Task 8: 多模态图片输入(文件上传)支持(#7)
Files:
- Modify:
backend/src/core/agent/domain/agui_input.py - Modify:
backend/src/core/agent/infrastructure/crewai/runtime.py - Modify:
backend/src/core/agent/infrastructure/litellm/client.py - Test:
backend/tests/unit/core/agent/test_litellm_client.py
Step 1: Write the failing test
def test_image_content_block_is_preserved_for_llm():
payload = build_multimodal_payload(text="分析图片", image_file="a.png")
assert payload_contains_image_block(payload)
Step 2: Run test to verify it fails
Run: cd backend && uv run pytest tests/unit/core/agent/test_litellm_client.py -k image_content_block_is_preserved -v
Expected: FAIL,当前非 text 被丢弃。
Step 3: Write minimal implementation
if item.type == "image":
blocks.append({"type": "image_url", "image_url": {"url": signed_file_url}})
Step 4: Run test to verify it passes
Run: cd backend && uv run pytest tests/unit/core/agent/test_litellm_client.py -k image_content_block_is_preserved -v
Expected: PASS
Step 5: Commit
git add backend/src/core/agent/domain/agui_input.py backend/src/core/agent/infrastructure/crewai/runtime.py backend/src/core/agent/infrastructure/litellm/client.py backend/tests/unit/core/agent/test_litellm_client.py
git commit -m "feat(agent): support multimodal image input blocks"
Task 9: 新增 ASR 同步转写 API(#8)
Files:
- Create:
backend/src/v1/agent/asr_router.py - Modify:
backend/src/v1/agent/router.py - Create:
backend/src/v1/agent/asr_service.py - Create:
backend/src/v1/agent/asr_schemas.py - Test:
backend/tests/integration/v1/agent/test_routes.py
Step 1: Write the failing test
def test_asr_transcribe_returns_sync_transcript(client, wav_file):
resp = client.post("/v1/agent/asr/transcribe", files={"audio": wav_file})
assert resp.status_code == 200
assert resp.json()["transcript"]
Step 2: Run test to verify it fails
Run: cd backend && uv run pytest tests/integration/v1/agent/test_routes.py -k asr_transcribe_returns_sync_transcript -v
Expected: FAIL,当前无路由。
Step 3: Write minimal implementation
@router.post("/asr/transcribe")
async def transcribe(audio: UploadFile) -> AsrTranscribeResponse:
text = await asr_service.transcribe(audio)
return AsrTranscribeResponse(transcript=text)

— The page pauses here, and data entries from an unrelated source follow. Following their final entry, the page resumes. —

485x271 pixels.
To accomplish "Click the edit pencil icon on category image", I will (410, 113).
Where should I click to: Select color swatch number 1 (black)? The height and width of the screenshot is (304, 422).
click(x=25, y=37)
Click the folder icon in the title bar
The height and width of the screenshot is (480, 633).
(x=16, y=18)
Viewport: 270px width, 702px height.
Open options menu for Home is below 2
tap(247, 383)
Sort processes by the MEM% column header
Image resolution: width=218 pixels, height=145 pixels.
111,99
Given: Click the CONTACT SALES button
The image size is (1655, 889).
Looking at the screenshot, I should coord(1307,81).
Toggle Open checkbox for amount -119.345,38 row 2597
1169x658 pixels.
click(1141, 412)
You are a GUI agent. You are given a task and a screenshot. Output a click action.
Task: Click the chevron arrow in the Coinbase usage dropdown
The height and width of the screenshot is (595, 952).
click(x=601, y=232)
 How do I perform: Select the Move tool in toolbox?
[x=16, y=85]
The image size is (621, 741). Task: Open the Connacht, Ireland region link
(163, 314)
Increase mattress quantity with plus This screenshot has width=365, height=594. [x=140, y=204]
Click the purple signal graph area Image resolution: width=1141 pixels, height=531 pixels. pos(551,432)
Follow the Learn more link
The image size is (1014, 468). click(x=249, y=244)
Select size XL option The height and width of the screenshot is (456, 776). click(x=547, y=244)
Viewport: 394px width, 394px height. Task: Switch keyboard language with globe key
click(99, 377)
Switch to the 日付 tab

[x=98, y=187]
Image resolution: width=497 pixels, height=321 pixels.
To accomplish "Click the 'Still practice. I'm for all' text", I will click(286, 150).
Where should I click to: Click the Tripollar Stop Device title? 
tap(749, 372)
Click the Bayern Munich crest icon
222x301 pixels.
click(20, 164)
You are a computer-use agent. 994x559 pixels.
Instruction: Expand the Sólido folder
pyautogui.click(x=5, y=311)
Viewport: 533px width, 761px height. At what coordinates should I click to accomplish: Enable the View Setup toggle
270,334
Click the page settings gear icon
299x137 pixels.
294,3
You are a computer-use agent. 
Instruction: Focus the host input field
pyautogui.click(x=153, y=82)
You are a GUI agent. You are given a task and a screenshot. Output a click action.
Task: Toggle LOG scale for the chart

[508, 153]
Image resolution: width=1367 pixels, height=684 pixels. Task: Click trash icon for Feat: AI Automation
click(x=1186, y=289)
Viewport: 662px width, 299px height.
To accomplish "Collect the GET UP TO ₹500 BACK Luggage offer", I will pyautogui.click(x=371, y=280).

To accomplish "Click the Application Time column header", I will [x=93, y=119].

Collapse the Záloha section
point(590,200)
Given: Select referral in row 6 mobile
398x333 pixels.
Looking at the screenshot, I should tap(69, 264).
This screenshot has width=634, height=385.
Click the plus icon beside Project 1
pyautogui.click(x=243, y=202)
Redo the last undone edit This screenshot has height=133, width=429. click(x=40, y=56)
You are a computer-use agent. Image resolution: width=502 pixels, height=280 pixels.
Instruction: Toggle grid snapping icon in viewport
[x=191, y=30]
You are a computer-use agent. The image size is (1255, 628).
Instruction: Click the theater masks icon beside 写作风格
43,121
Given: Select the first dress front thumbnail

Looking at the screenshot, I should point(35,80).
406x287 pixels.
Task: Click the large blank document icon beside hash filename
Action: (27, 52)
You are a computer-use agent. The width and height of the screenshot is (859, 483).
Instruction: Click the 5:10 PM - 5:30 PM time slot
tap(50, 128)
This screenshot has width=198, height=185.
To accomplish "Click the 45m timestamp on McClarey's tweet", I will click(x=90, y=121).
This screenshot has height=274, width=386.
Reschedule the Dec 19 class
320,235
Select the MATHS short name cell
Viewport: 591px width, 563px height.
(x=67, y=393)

Step 4: Run test to verify it passes
Run: cd backend && uv run pytest tests/integration/v1/agent/test_routes.py -k asr_transcribe_returns_sync_transcript -v
Expected: PASS
Step 5: Commit
git add backend/src/v1/agent/asr_router.py backend/src/v1/agent/router.py backend/src/v1/agent/asr_service.py backend/src/v1/agent/asr_schemas.py backend/tests/integration/v1/agent/test_routes.py
git commit -m "feat(agent): add synchronous asr transcription endpoint"
Task 10: 全量验证与文档对齐
Files:
- Modify:
docs/runtime/runtime-route.md - Modify:
docs/bugs/2026-03-08-agent-tool-architecture.md(状态回填)
Step 1: Run targeted unit suite
Run: cd backend && uv run pytest tests/unit/core/agent -v
Expected: PASS
Step 2: Run targeted integration suite
Run: cd backend && uv run pytest tests/integration/core/agent tests/integration/v1/agent -v
Expected: PASS
Step 3: Run e2e smoke for agent flow
Run: cd backend && uv run pytest tests/e2e -k "agent or mobile_health" -v
Expected: PASS 或明确记录跳过原因
Step 4: Run quality gates
Run: cd backend && uv run ruff check src tests && uv run basedpyright
Expected: PASS
Step 5: Final commit
git add docs/runtime/runtime-route.md docs/bugs/2026-03-08-agent-tool-architecture.md
git commit -m "docs(agent): align runtime docs with new tool architecture"
Verification Evidence Requirements
实施完成时必须输出:
- 双金路径验证结果(无工具 + 工具审批后续跑)
- 三阶段 StepStarted/StepFinished 事件日志片段
- 安全验证结果(前端 history 篡改无效)
- ASR 同步转写接口请求/响应样例
- 关键命令输出摘要(pytest/ruff/basedpyright)
Notes
- 本计划不包含兼容逻辑保留。
- 本计划采用一次性切换。
- 若实施中出现 S2 -> S3 范围升级,先暂停并更新计划,再继续执行。